Per esempio nei casi dei cosiddetti "furbetti del cartellino" i precedenti sembrano giustificare la necessità di evitare continui "appostamenti" e verifiche, superando il problema con un sistema che collochi, univocamente, il lavoratore laddove dovrebbe trovarsi al momento della registrazione del proprio accesso o del proprio allontanamento dagli uffici. Questa constatazione non comporta, tuttavia l'esenzione dalla necessità di sottoporre il sistema adottato alla "verifica preliminare" del Garante.
È pur vero che in ambienti piccoli quella biometrica è la misura più agevole per evitare un'elevata, e spesso controproducente, percezione dei controlli sul personale.
Si pensi a un piccolo ente locale ove la verifica di un badge (se si stia utilizzando quello proprio o quello altrui), da parte di un collega a ciò preposto, viene vissuta quasi come una forma di mobbing (fatto vissuto in modo ben diverso nei grandi enti).
Conclusioni
In conclusione, l'uso della biometria può rappresentare un upgrade del livello di sicurezza di un sistema ma non deve far dimenticare che ha un notevole impatto in termini di regolamentazione; l'introduzione di un sistema biometrico va studiata attentamente perché non può essere considerata la panacea di tutti i mali.

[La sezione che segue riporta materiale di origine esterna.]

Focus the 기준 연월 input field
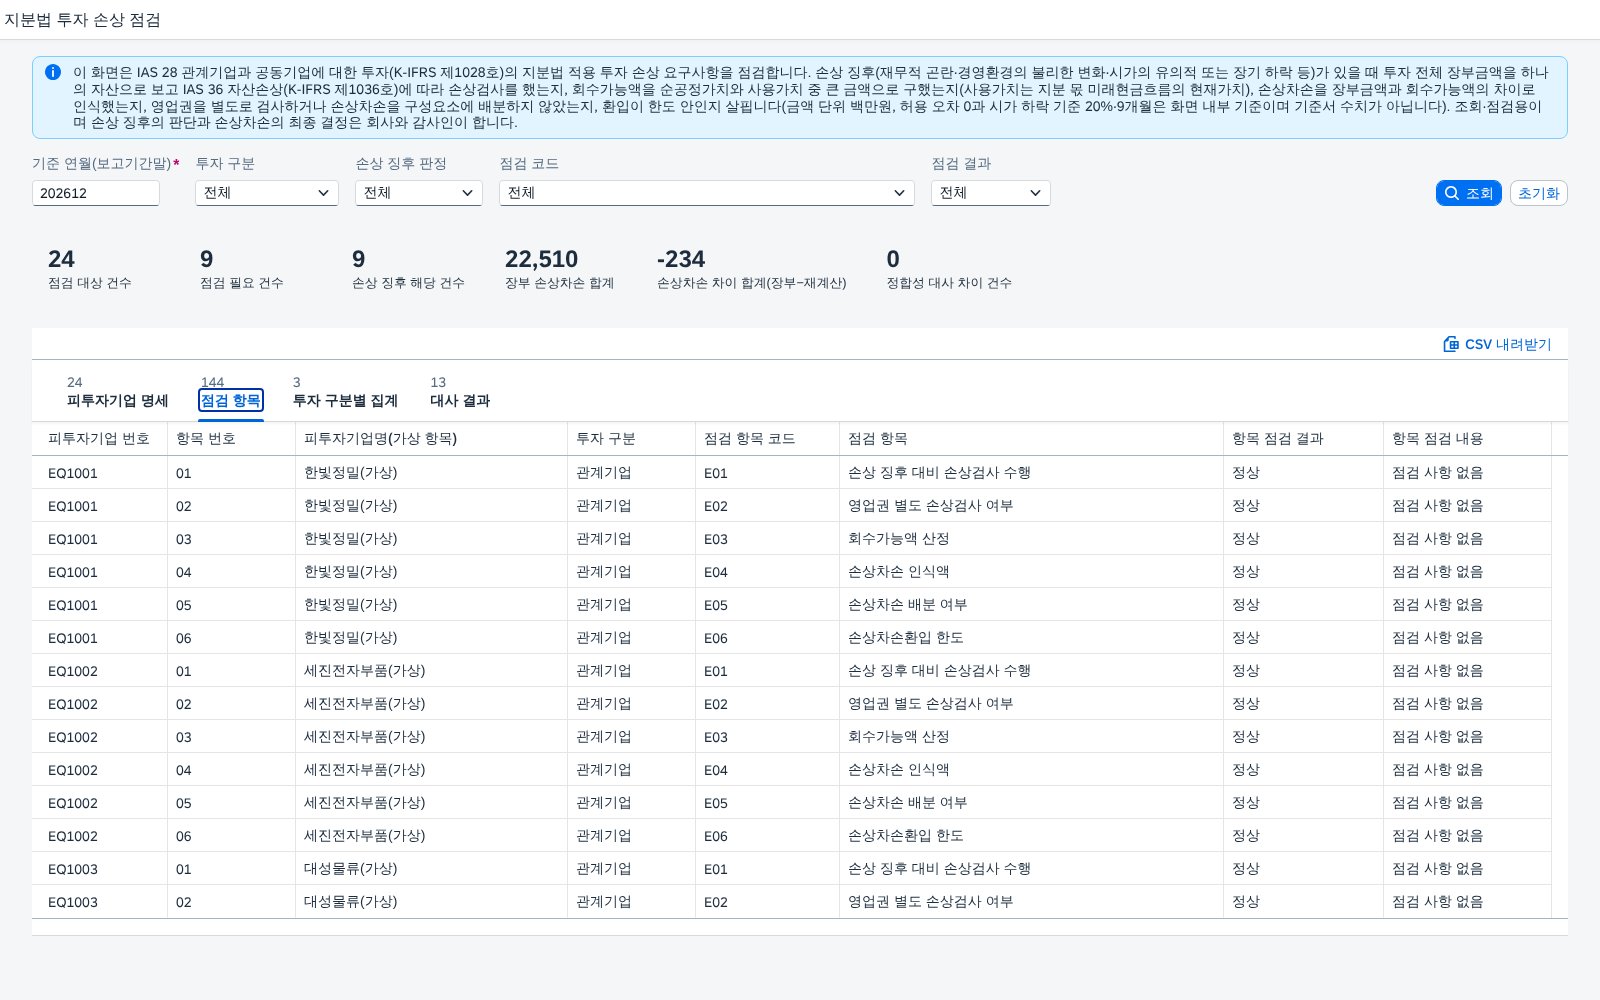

Un sistema biometrico deve essere concepito nell'ambito di un sistema "sicuro" e non aggiunto come "toppa" per innalzare il livello di sicurezza (nella maggior parte dei casi "l'aggiunta posticcia" non genera i risultati attesi). In questo senso si esprime il Regolamento privacy (Regolamento (UE) 2016/679) - adottato dall'Unione Europea che sarà applicabile dal maggio 2018 – il quale prevede che le soluzioni che incidono sul trattamento dei dati personali, siano pensate ab initio in termini di sicurezza by default e privacy by design.